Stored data
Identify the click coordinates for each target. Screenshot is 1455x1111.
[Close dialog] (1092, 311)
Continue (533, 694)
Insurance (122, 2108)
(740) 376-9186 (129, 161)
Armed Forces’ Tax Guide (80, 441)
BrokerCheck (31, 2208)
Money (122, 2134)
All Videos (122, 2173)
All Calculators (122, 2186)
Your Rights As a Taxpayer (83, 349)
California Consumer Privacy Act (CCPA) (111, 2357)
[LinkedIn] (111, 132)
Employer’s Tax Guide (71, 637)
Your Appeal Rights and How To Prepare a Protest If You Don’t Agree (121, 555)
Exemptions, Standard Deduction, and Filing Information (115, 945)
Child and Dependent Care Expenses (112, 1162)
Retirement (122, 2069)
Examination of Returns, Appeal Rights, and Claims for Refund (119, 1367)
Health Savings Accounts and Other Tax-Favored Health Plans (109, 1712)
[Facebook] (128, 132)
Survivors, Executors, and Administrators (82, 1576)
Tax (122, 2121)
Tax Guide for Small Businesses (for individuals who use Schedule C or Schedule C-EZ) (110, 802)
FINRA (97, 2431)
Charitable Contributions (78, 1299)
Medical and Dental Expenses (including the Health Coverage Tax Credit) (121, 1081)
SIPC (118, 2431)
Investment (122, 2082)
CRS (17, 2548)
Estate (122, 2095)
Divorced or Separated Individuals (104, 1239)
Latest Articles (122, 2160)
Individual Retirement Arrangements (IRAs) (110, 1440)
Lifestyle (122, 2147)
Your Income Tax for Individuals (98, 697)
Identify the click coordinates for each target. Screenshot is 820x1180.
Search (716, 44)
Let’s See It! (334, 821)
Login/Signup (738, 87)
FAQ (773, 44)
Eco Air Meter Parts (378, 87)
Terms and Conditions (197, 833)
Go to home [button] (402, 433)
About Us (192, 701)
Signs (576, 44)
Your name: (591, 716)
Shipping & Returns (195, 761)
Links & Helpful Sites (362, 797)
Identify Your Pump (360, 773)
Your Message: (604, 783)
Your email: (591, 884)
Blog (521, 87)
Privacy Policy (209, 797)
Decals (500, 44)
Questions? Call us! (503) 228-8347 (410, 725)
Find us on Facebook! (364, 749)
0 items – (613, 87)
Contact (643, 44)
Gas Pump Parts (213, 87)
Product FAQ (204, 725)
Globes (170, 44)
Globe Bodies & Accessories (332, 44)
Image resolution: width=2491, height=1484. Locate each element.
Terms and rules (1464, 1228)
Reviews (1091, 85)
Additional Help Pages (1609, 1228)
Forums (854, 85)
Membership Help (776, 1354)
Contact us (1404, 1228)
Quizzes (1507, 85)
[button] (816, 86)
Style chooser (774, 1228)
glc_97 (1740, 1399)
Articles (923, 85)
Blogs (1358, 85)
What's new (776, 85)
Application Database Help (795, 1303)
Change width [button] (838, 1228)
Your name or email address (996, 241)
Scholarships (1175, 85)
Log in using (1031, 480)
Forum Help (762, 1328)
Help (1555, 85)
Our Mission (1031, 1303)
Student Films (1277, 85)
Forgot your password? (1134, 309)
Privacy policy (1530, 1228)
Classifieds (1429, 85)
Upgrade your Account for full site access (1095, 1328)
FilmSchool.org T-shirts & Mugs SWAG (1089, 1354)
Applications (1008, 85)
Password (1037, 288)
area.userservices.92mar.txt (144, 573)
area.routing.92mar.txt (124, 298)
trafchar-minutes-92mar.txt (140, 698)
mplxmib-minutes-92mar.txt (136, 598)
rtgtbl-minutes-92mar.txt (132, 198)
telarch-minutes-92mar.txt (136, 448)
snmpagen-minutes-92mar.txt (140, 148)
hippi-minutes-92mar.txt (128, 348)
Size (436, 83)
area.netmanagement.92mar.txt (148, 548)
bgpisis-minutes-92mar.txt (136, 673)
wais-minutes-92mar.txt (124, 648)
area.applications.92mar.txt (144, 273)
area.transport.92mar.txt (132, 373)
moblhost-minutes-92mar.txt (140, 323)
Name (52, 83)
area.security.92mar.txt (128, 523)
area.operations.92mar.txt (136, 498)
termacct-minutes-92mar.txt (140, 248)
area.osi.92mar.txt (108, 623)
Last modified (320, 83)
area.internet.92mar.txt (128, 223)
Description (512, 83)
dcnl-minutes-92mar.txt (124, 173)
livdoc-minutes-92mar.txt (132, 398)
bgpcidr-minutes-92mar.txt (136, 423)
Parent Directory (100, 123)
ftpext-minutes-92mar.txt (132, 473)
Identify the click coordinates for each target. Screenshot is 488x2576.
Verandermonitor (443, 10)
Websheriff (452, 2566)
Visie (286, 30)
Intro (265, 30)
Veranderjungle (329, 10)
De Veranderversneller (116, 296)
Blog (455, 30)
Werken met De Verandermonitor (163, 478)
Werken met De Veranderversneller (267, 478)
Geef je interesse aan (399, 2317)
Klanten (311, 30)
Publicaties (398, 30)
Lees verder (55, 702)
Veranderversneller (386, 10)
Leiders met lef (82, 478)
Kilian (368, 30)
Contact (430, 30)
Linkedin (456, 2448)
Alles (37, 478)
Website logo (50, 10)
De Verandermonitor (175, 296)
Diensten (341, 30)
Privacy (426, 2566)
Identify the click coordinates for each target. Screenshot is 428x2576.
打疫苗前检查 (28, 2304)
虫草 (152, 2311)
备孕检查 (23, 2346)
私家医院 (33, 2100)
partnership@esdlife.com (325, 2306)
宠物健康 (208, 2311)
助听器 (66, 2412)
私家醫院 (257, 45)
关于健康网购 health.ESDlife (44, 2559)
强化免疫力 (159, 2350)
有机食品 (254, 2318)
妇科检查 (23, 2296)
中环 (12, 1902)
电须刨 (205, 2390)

§ Work item
Each line from the start of the records through the line holding "California Consumer Privacy" must be returned exactly; nothing else belongs in the answer.

§ Answer to the exercise
Identify the click coordinates for each target. Screenshot is 1455x1111.
[Close dialog] (1092, 311)
Continue (533, 694)
Insurance (122, 2108)
(740) 376-9186 (129, 161)
Armed Forces’ Tax Guide (80, 441)
BrokerCheck (31, 2208)
Money (122, 2134)
All Videos (122, 2173)
All Calculators (122, 2186)
Your Rights As a Taxpayer (83, 349)
California Consumer Privacy Act (CCPA) (111, 2357)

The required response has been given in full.